Allgemeine Geschäftsbedingungen
1. Geltungsbereich
Diese Allgemeinen Geschäftsbedingungen (AGB) gelten für alle Beförderungsleistungen der Wheelchair Handicap Drive GmbH (nachfolgend „Handicap Drive“) gegenüber Privat- und Geschäftskunden sowie gesetzlichen Krankenkassen und dem Bezirk Mittelfranken als Kostenträger. Mit der Buchung einer Fahrt erkennt der Kunde diese AGB an.
2. Leistungen
Handicap Drive führt auf Grundlage einer Genehmigung nach dem Personenbeförderungsgesetz (PBefG) mit rollstuhlgerechten Fahrzeugen folgende Leistungen durch: Krankenfahrten (z. B. zur Dialyse, Chemo- oder Strahlentherapie sowie Reha), Mobilitätshilfe im Auftrag des Bezirks Mittelfranken, Rollstuhltaxi für private Fahrten sowie Gruppenfahrten für Einrichtungen und Ausflüge. Art, Umfang und Zeitpunkt der Fahrt ergeben sich aus der jeweiligen Buchung bzw. der ärztlichen Verordnung (Transportschein).
3. Buchung & Stornierung
Eine Fahrt kann telefonisch, per E-Mail oder über das Kontaktformular gebucht werden. Der Vertrag kommt mit der Bestätigung der Fahrt durch Handicap Drive zustande. Termine für regelmäßige Fahrten (z. B. Dialyse) werden nach Absprache fest eingerichtet.

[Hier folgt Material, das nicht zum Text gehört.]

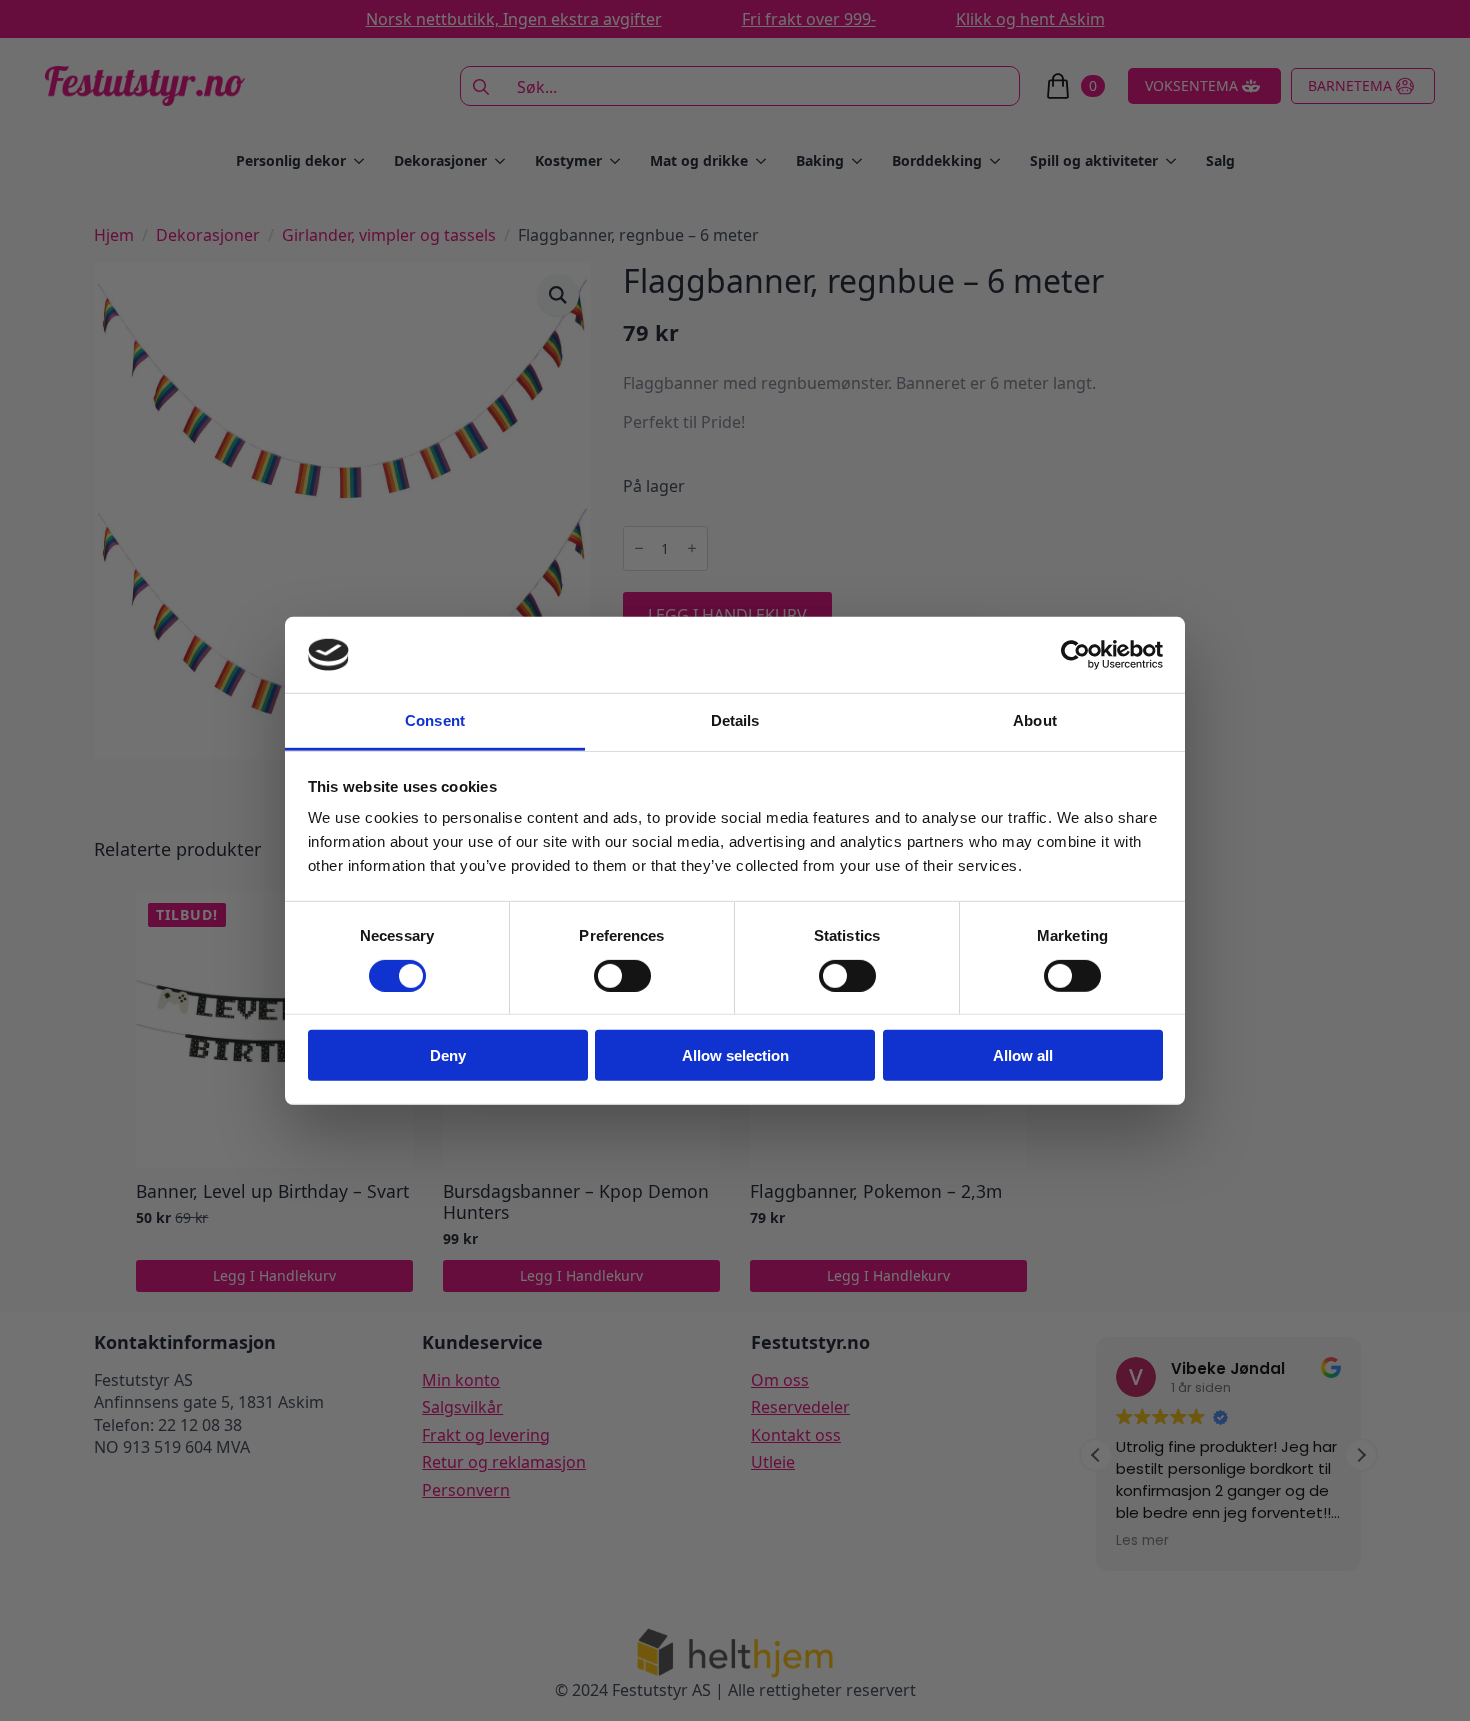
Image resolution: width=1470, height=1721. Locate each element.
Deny (448, 1055)
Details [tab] (735, 720)
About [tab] (1035, 720)
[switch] (622, 975)
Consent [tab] (435, 720)
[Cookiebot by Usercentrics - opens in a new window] (1075, 655)
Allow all (1023, 1055)
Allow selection (735, 1055)
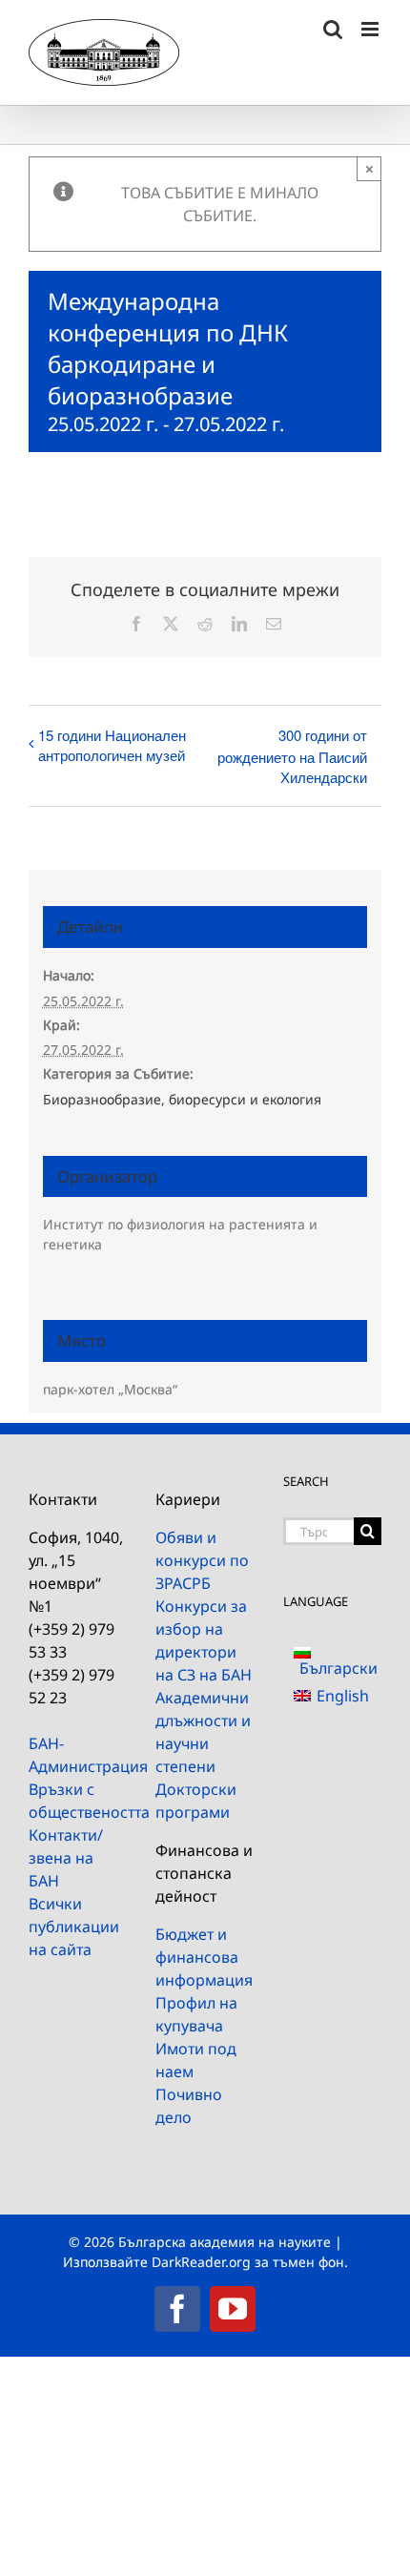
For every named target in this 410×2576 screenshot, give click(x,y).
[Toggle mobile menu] (371, 29)
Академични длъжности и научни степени (203, 1732)
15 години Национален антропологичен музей (112, 745)
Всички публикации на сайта (74, 1926)
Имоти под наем (195, 2060)
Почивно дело (188, 2106)
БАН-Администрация (78, 1755)
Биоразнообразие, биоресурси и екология (182, 1099)
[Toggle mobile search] (332, 29)
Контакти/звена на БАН (66, 1857)
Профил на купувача (196, 2014)
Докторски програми (195, 1801)
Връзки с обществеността (78, 1801)
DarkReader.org (201, 2262)
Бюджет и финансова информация (204, 1957)
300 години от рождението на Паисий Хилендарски (292, 756)
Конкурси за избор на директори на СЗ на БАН (203, 1640)
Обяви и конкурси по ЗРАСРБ (202, 1560)
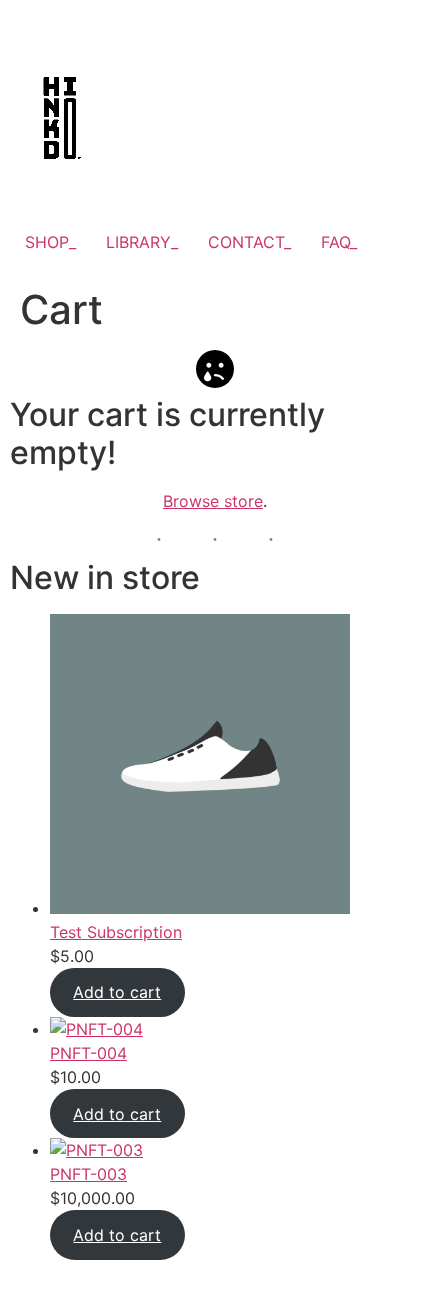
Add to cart (117, 992)
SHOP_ (50, 242)
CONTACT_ (249, 242)
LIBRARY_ (142, 242)
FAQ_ (339, 242)
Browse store (213, 501)
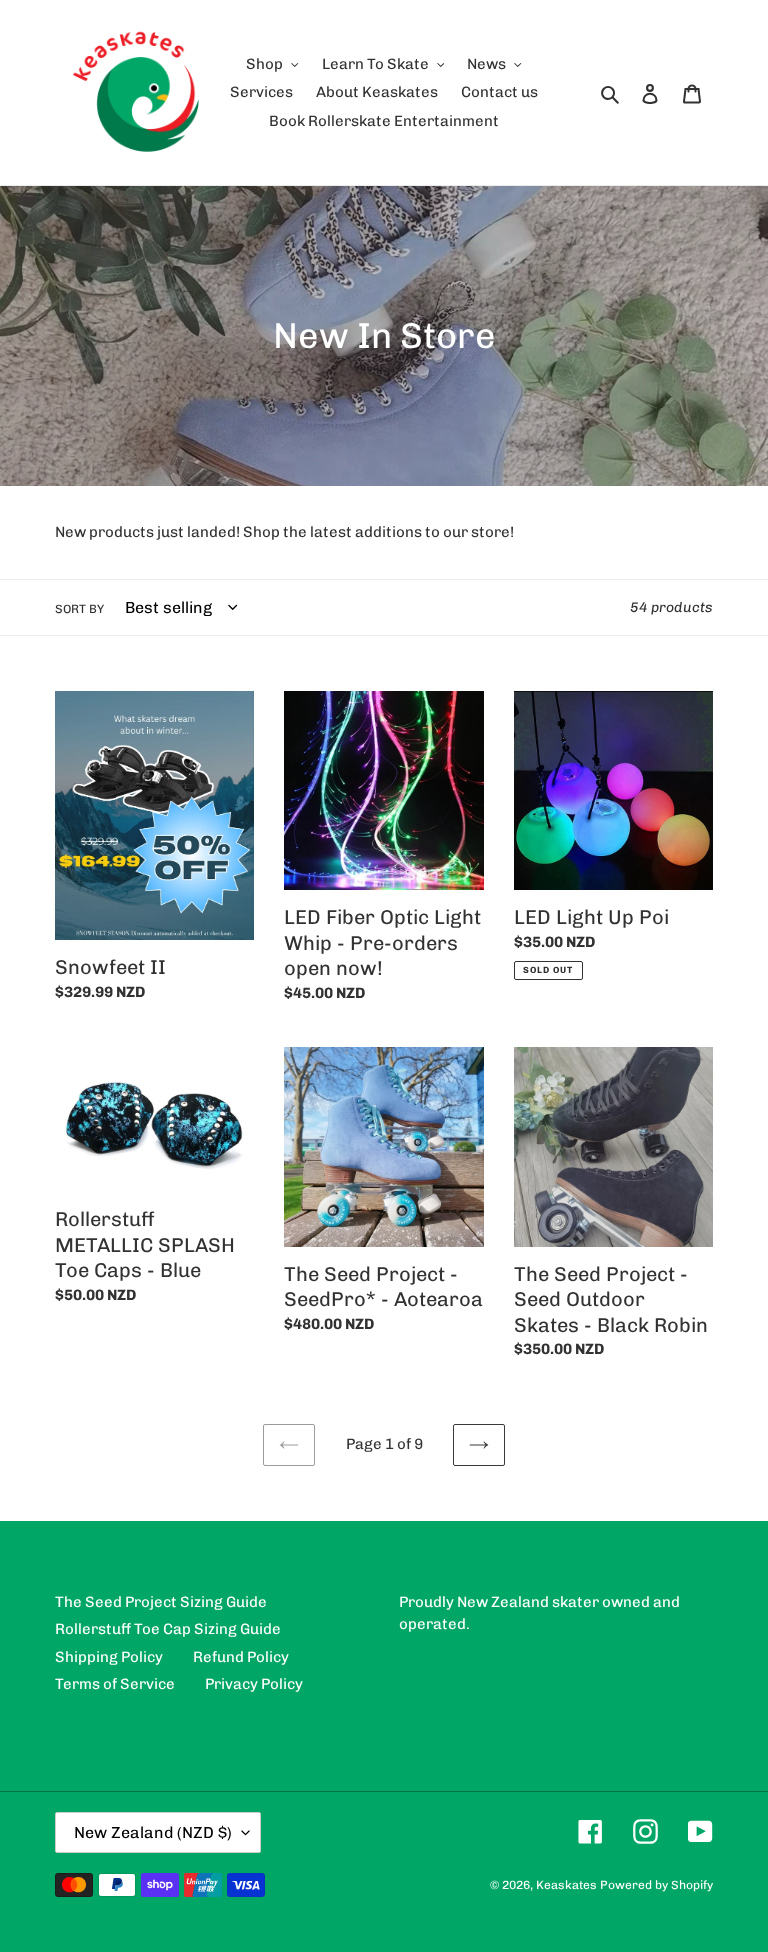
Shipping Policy (109, 1657)
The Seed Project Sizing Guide (161, 1602)
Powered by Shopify (656, 1885)
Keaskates (566, 1885)
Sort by (79, 609)
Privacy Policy (254, 1684)
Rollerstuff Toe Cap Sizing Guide (168, 1629)
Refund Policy (241, 1657)
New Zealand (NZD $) (153, 1832)
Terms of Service (115, 1684)
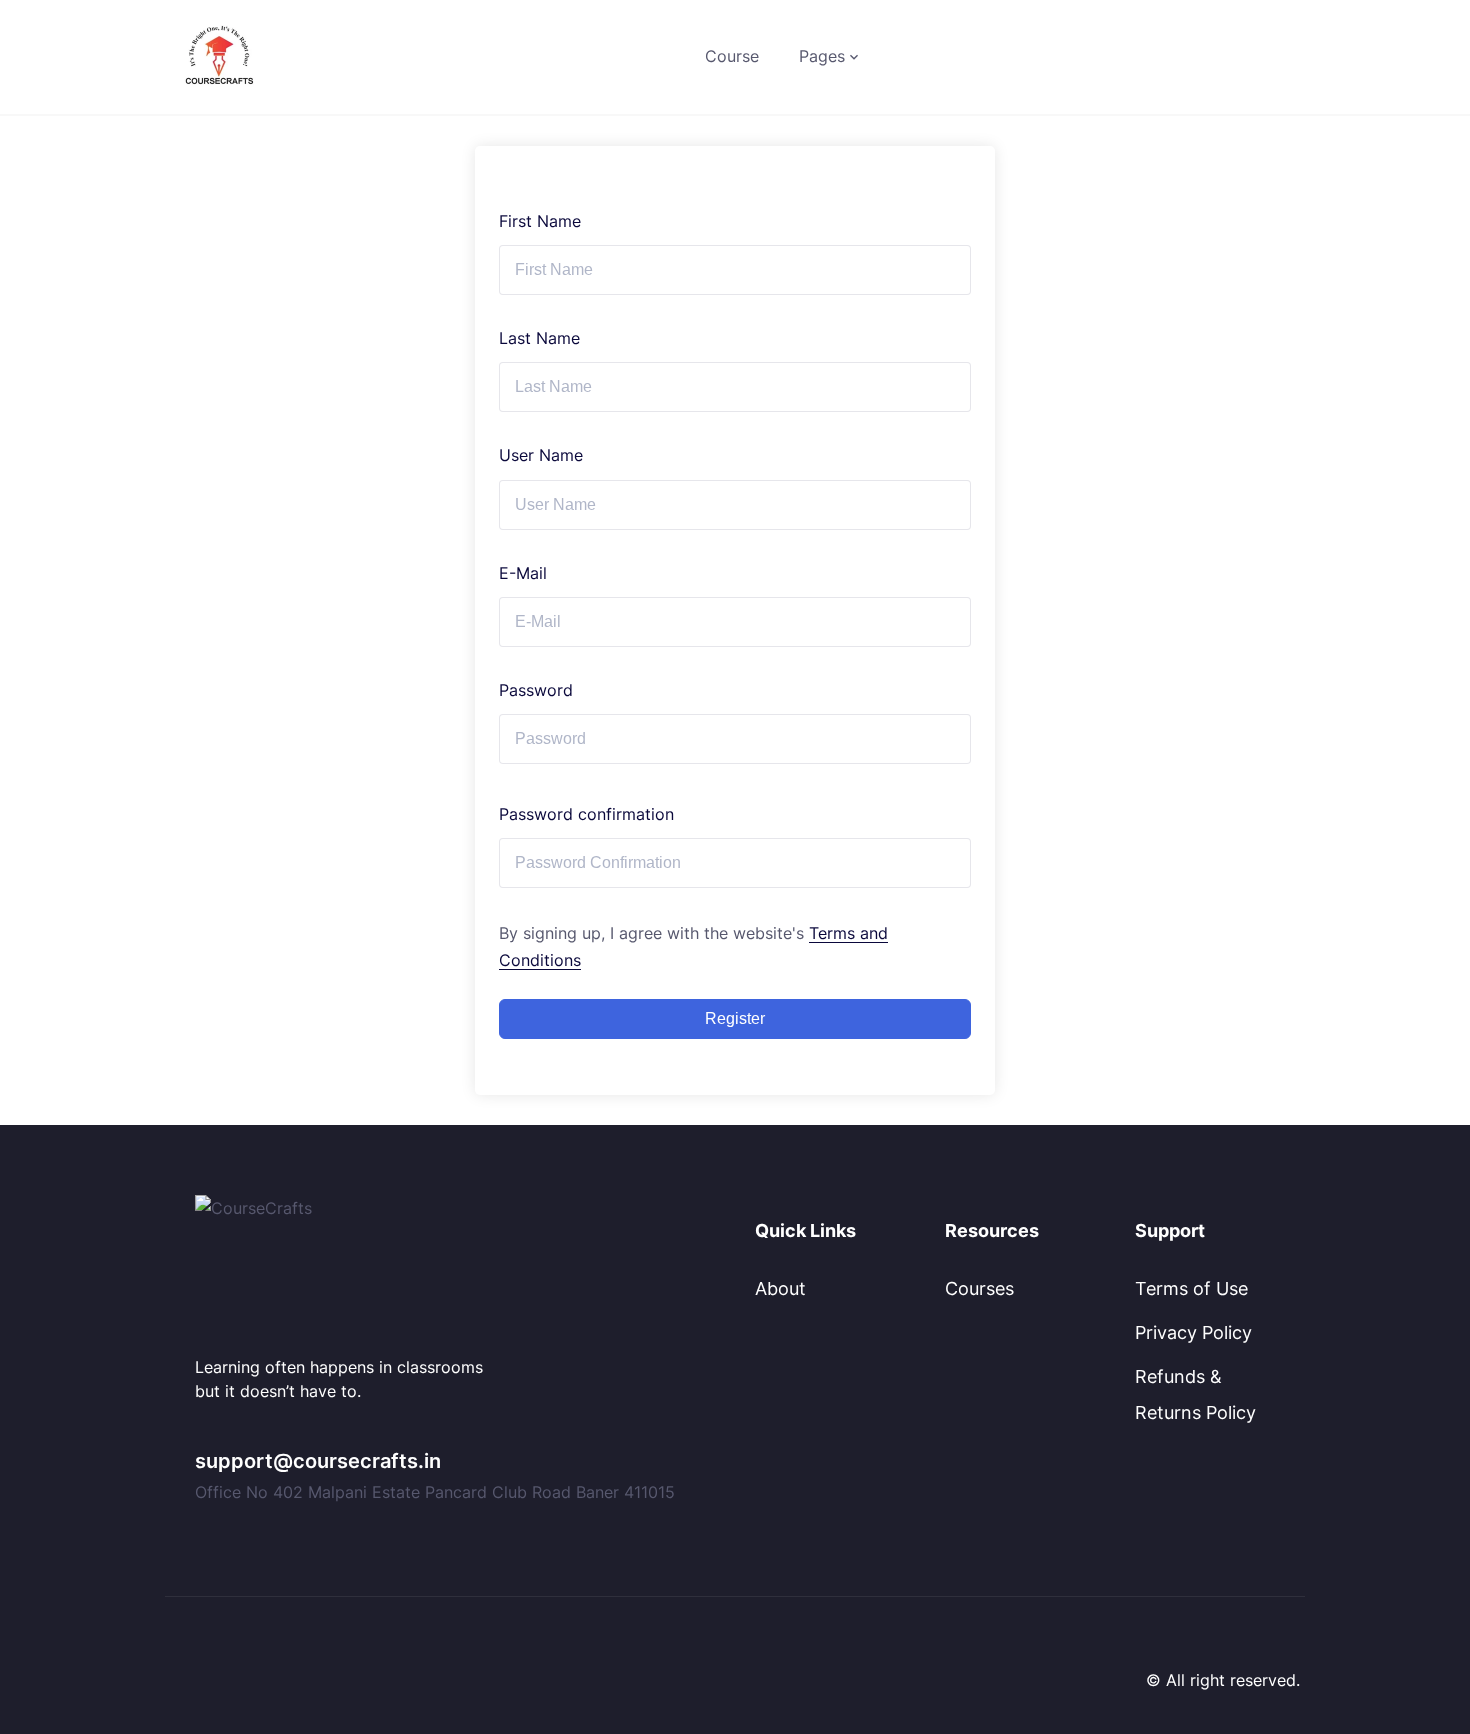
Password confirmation (586, 814)
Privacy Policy (1193, 1332)
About (780, 1288)
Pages (822, 56)
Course (732, 56)
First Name (540, 221)
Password (536, 690)
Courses (979, 1288)
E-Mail (523, 573)
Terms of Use (1191, 1288)
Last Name (539, 338)
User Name (541, 455)
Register (735, 1018)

Eine Stornierung ist bis 24 Stunden vor dem vereinbarten Fahrtbeginn kostenfrei möglich. Bei einer Absage weniger als 24 Stunden vor Fahrtbeginn oder bei Nichtantritt der Fahrt („No-Show“) wird eine Stornogebühr fällig, soweit kein von uns zu vertretender Grund vorliegt.
4. Preise & Zahlung
Für Fahrten mit ärztlicher Verordnung rechnet Handicap Drive als zugelassener Leistungserbringer direkt mit den vertraglich verbundenen Krankenkassen bzw. mit dem Bezirk Mittelfranken ab (siehe Krankenfahrten und Mobilitätshilfe). Ist keine Direktabrechnung möglich oder handelt es sich um eine private Fahrt (z. B. Rollstuhltaxi, Gruppenfahrt), trägt der Kunde die Kosten selbst. Die Zahlung erfolgt bar, per EC-/Kreditkarte oder auf Rechnung mit einem Zahlungsziel von 14 Tagen nach Rechnungsstellung.
5. Haftung
Handicap Drive haftet für Schäden aus der Verletzung des Lebens, des Körpers oder der Gesundheit sowie für Schäden aus der Verletzung wesentlicher Vertragspflichten (Kardinalpflichten) nach den gesetzlichen Bestimmungen. Bei leicht fahrlässiger Verletzung unwesentlicher Vertragspflichten ist die Haftung ausgeschlossen. Die gesetzliche Haftung im Rahmen der Personenbeförderung (insbesondere nach PBefG und den einschlägigen Versicherungsbedingungen) bleibt unberührt.
6. Schlussbestimmungen
Es gilt das Recht der Bundesrepublik Deutschland. Gerichtsstand für Kaufleute ist, soweit gesetzlich zulässig, Nürnberg. Sollten einzelne Bestimmungen dieser AGB unwirksam sein oder werden, bleibt die Wirksamkeit der übrigen Bestimmungen davon unberührt.